Vivimos en un mundo que nos acostumbra cada vez menos a reconocer nuestras responsabilidades, a que nos hagamos cargo de las mismas. Nunca entremos en ese juego que no es evangélico. Ese de que los que se equivocan son siempre los demás, los culpables son siempre los otros y nunca nosotros. Cuando entramos en juegos así, consagramos nuestra vida a hacer fronteras y muros, a regularizar las vidas de los demás imponiendo requisitos, prohibiciones. Nos ponemos en esa actitud de siempre dispuestos a condenar y no a acoger. ¿Por qué no entramos por el camino de disponer nuestras vidas para inclinarnos con compasión hacia las miserias de la humanidad? ¡Qué diferencia más abismal entre los perdones que damos los hombres, que son por decreto, y el perdón que da Dios, que acaricia las heridas de nuestra vida por muy hondas y sangrantes que sean!

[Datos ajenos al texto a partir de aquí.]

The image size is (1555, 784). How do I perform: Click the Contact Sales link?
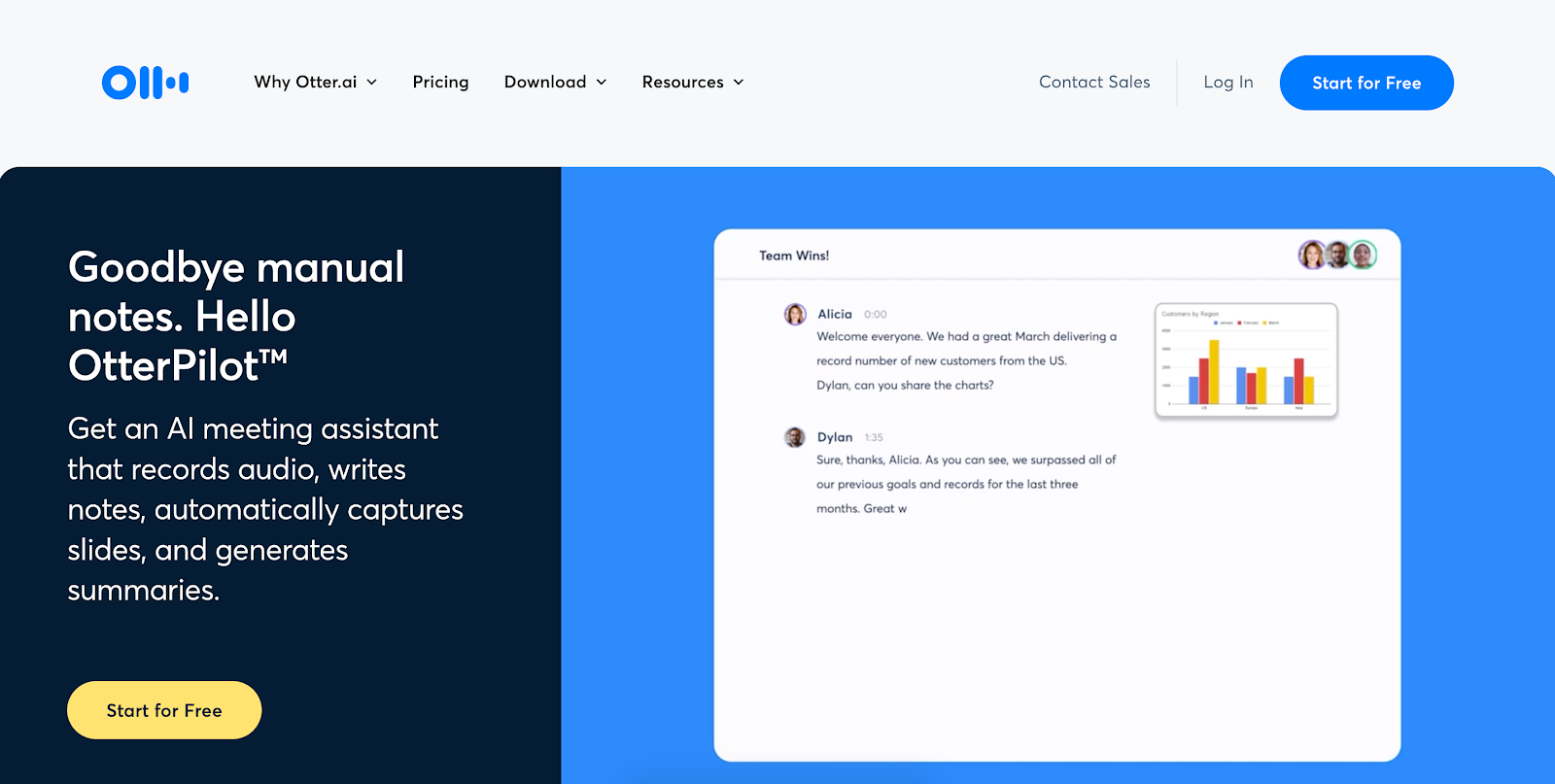click(1094, 83)
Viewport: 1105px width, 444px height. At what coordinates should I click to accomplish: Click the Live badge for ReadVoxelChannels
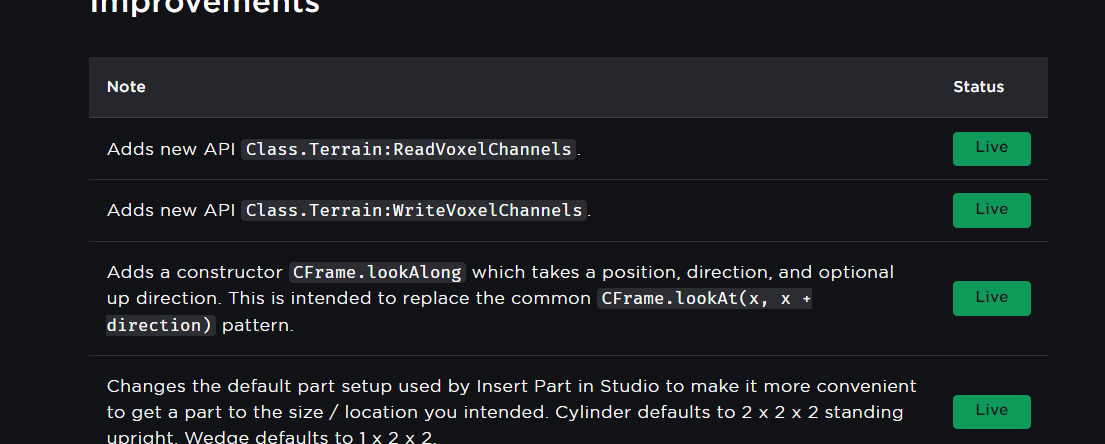pos(991,148)
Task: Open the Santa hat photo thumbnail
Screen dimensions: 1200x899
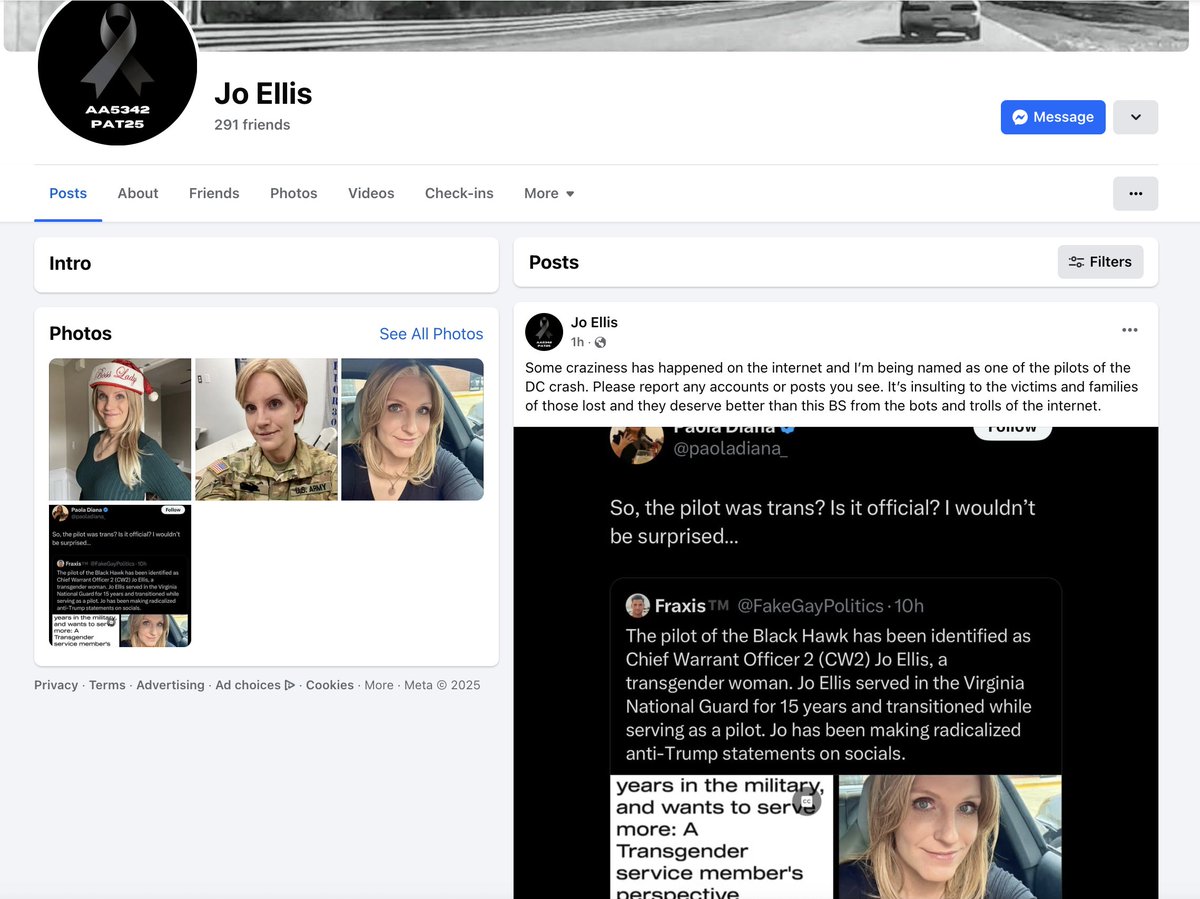Action: [119, 429]
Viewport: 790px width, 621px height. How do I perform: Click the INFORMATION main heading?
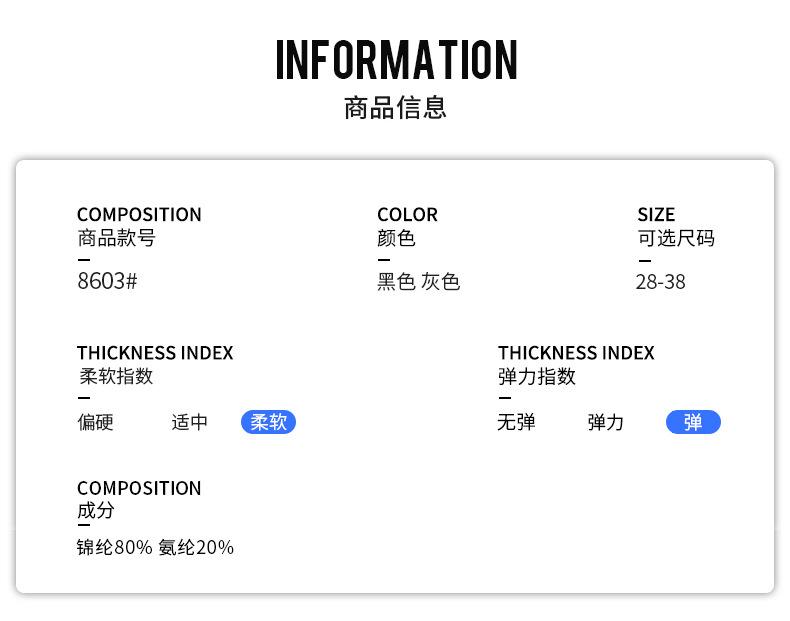click(x=396, y=60)
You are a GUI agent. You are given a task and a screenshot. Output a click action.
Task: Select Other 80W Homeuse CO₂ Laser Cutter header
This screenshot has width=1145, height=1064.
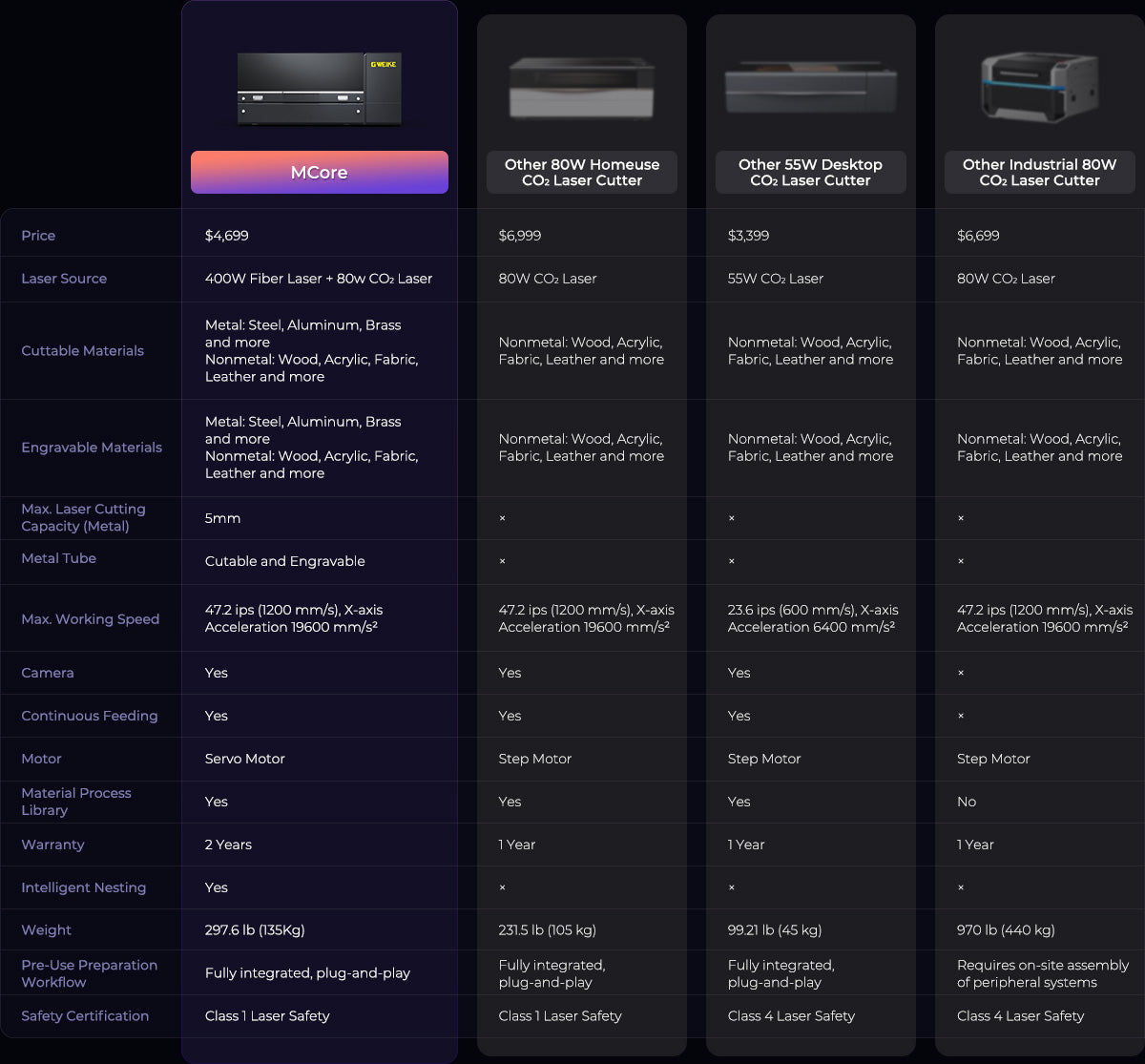coord(581,173)
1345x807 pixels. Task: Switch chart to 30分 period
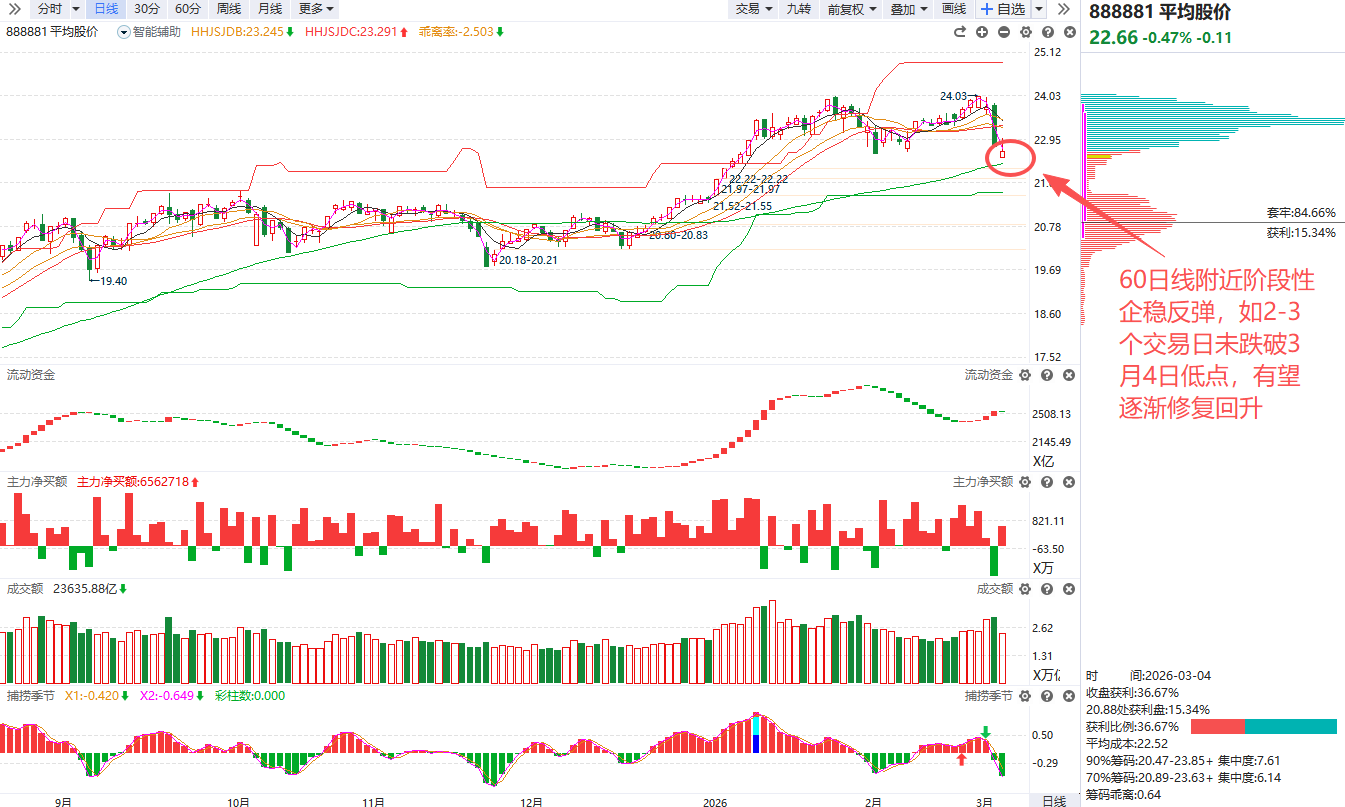(x=146, y=9)
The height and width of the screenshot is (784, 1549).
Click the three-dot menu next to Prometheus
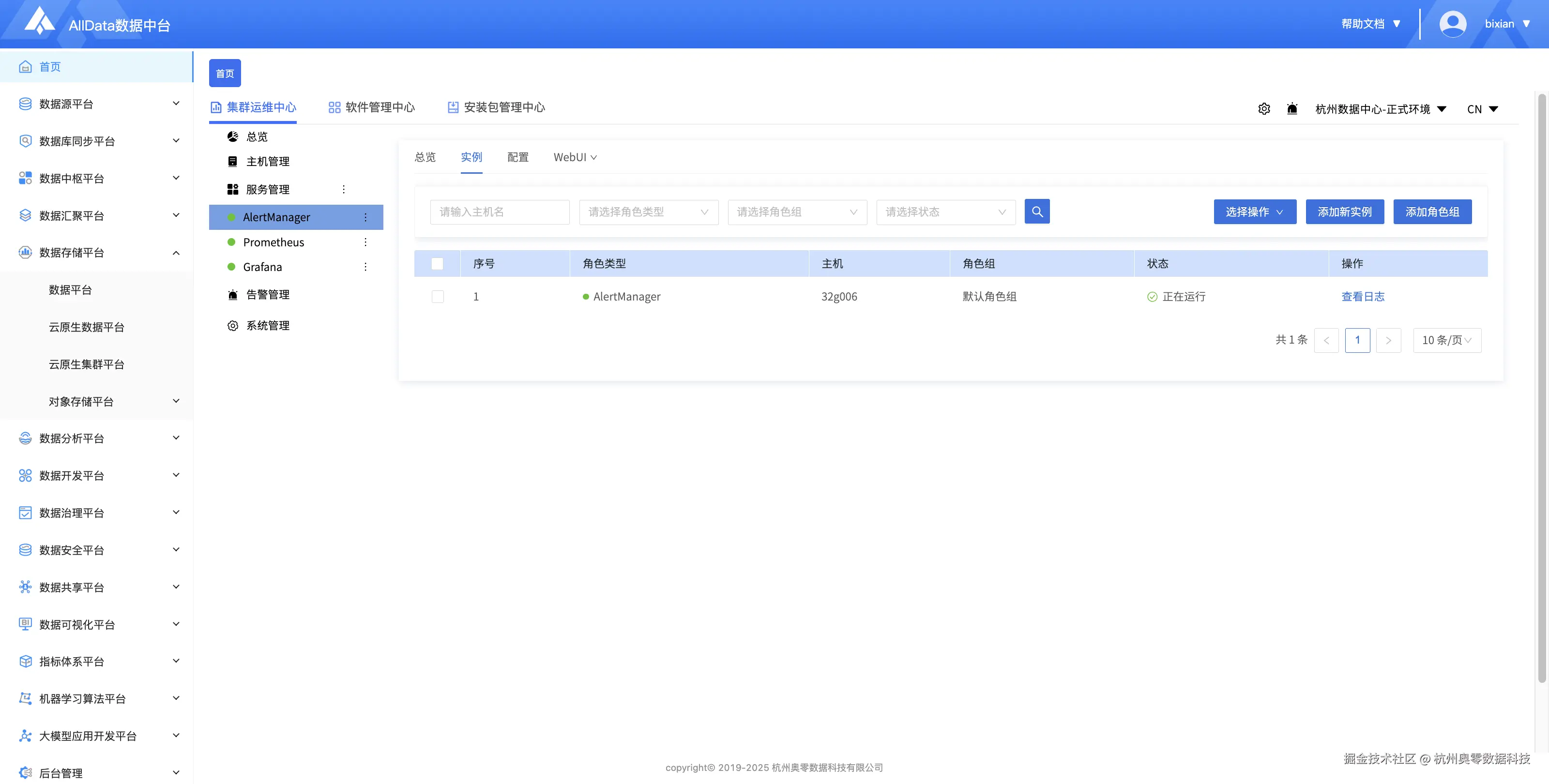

Necesitamos hacer trasplante de corazón, urge que nos dejemos hacer el corazón por Jesucristo, pues Él hace verdad en nuestra vida lo que tan bellamente describe el profeta Ezequiel: «Os quitaré el corazón de piedra y os daré un corazón de carne» (Ez 36, 26). Convertirse a Cristo quiere decir recibir un corazón de carne, un corazón sensible ante la pasión y el sufrimiento de los demás, y responder a estas situaciones como lo hace el Señor, con un corazón lleno de misericordia. El Dios que se nos ha revelado en Jesucristo no es un Dios lejano e intocable, tiene un Corazón. Se hizo hombre para darnos su Corazón y para despertar en nosotros el amor a todos los hombres, con un interés especial por todos los descartados, por los que sufren, mirando a los necesitados, a los que robaron y quitaron la dignidad.